Dataset entries:
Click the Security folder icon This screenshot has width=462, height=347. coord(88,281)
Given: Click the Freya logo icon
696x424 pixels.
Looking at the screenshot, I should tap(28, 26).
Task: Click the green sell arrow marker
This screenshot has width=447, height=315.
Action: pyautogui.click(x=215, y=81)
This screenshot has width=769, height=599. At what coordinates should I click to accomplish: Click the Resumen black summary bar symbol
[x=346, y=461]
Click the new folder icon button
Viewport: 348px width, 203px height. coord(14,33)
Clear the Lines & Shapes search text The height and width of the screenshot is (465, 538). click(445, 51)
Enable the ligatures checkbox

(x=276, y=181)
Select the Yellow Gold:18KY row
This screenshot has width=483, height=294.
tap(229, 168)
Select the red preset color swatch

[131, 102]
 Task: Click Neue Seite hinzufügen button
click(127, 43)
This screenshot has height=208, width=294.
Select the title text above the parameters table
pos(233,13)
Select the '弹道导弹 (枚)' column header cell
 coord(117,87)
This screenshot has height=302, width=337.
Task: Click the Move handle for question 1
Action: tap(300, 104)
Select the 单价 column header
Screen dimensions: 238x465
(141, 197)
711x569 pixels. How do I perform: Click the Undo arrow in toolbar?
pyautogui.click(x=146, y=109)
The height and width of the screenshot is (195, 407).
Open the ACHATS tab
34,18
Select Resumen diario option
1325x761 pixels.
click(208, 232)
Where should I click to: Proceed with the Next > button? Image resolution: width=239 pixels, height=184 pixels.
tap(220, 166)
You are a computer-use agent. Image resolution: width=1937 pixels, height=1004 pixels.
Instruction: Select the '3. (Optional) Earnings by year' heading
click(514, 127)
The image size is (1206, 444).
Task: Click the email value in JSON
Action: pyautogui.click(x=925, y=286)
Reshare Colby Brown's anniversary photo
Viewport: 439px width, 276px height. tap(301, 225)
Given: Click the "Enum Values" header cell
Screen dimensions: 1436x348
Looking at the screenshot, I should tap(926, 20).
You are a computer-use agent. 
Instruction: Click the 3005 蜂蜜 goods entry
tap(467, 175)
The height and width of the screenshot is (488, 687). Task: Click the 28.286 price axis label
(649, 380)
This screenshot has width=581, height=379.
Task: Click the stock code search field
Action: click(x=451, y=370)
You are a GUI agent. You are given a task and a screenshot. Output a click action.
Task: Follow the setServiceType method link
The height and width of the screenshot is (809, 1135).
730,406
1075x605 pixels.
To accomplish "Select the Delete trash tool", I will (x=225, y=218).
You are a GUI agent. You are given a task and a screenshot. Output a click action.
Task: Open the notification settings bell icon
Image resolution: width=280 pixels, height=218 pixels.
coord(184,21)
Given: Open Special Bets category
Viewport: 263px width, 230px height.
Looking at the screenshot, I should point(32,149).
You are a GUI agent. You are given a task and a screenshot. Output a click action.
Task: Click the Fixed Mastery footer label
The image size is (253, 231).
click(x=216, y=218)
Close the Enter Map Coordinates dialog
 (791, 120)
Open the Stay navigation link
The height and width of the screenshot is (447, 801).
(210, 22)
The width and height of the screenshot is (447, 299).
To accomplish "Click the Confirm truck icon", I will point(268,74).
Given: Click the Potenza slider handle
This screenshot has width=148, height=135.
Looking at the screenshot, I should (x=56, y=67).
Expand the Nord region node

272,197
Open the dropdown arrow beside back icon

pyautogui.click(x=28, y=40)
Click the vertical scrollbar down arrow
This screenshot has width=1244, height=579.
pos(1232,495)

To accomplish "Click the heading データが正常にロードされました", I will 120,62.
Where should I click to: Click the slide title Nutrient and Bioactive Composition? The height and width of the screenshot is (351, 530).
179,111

### [ASSIGNMENT]
Reproduce the data above in full, with no line missing.

### [SOLUTION FOR THIS PROBLEM]
Click the Security folder icon This screenshot has width=462, height=347. coord(88,281)
Given: Click the Freya logo icon
696x424 pixels.
Looking at the screenshot, I should tap(28, 26).
Task: Click the green sell arrow marker
This screenshot has width=447, height=315.
Action: pyautogui.click(x=215, y=81)
This screenshot has width=769, height=599. At what coordinates should I click to accomplish: Click the Resumen black summary bar symbol
[x=346, y=461]
Click the new folder icon button
Viewport: 348px width, 203px height. coord(14,33)
Clear the Lines & Shapes search text The height and width of the screenshot is (465, 538). click(445, 51)
Enable the ligatures checkbox

(x=276, y=181)
Select the Yellow Gold:18KY row
This screenshot has width=483, height=294.
tap(229, 168)
Select the red preset color swatch

[131, 102]
 Task: Click Neue Seite hinzufügen button
click(127, 43)
This screenshot has height=208, width=294.
Select the title text above the parameters table
pos(233,13)
Select the '弹道导弹 (枚)' column header cell
 coord(117,87)
This screenshot has height=302, width=337.
Task: Click the Move handle for question 1
Action: tap(300, 104)
Select the 单价 column header
Screen dimensions: 238x465
(141, 197)
711x569 pixels. How do I perform: Click the Undo arrow in toolbar?
pyautogui.click(x=146, y=109)
The height and width of the screenshot is (195, 407).
Open the ACHATS tab
34,18
Select Resumen diario option
1325x761 pixels.
click(208, 232)
Where should I click to: Proceed with the Next > button? Image resolution: width=239 pixels, height=184 pixels.
tap(220, 166)
You are a computer-use agent. Image resolution: width=1937 pixels, height=1004 pixels.
Instruction: Select the '3. (Optional) Earnings by year' heading
click(514, 127)
The image size is (1206, 444).
Task: Click the email value in JSON
Action: pyautogui.click(x=925, y=286)
Reshare Colby Brown's anniversary photo
Viewport: 439px width, 276px height. tap(301, 225)
Given: Click the "Enum Values" header cell
Screen dimensions: 1436x348
Looking at the screenshot, I should tap(926, 20).
You are a computer-use agent. 
Instruction: Click the 3005 蜂蜜 goods entry
tap(467, 175)
The height and width of the screenshot is (488, 687). Task: Click the 28.286 price axis label
(649, 380)
This screenshot has width=581, height=379.
Task: Click the stock code search field
Action: click(x=451, y=370)
You are a GUI agent. You are given a task and a screenshot. Output a click action.
Task: Follow the setServiceType method link
The height and width of the screenshot is (809, 1135).
730,406
1075x605 pixels.
To accomplish "Select the Delete trash tool", I will (x=225, y=218).
You are a GUI agent. You are given a task and a screenshot. Output a click action.
Task: Open the notification settings bell icon
Image resolution: width=280 pixels, height=218 pixels.
coord(184,21)
Given: Open Special Bets category
Viewport: 263px width, 230px height.
Looking at the screenshot, I should point(32,149).
You are a GUI agent. You are given a task and a screenshot. Output a click action.
Task: Click the Fixed Mastery footer label
The image size is (253, 231).
click(x=216, y=218)
Close the Enter Map Coordinates dialog
 (791, 120)
Open the Stay navigation link
The height and width of the screenshot is (447, 801).
(210, 22)
The width and height of the screenshot is (447, 299).
To accomplish "Click the Confirm truck icon", I will point(268,74).
Given: Click the Potenza slider handle
This screenshot has width=148, height=135.
Looking at the screenshot, I should (x=56, y=67).
Expand the Nord region node

272,197
Open the dropdown arrow beside back icon

pyautogui.click(x=28, y=40)
Click the vertical scrollbar down arrow
This screenshot has width=1244, height=579.
pos(1232,495)

To accomplish "Click the heading データが正常にロードされました", I will 120,62.
Where should I click to: Click the slide title Nutrient and Bioactive Composition? The height and width of the screenshot is (351, 530).
179,111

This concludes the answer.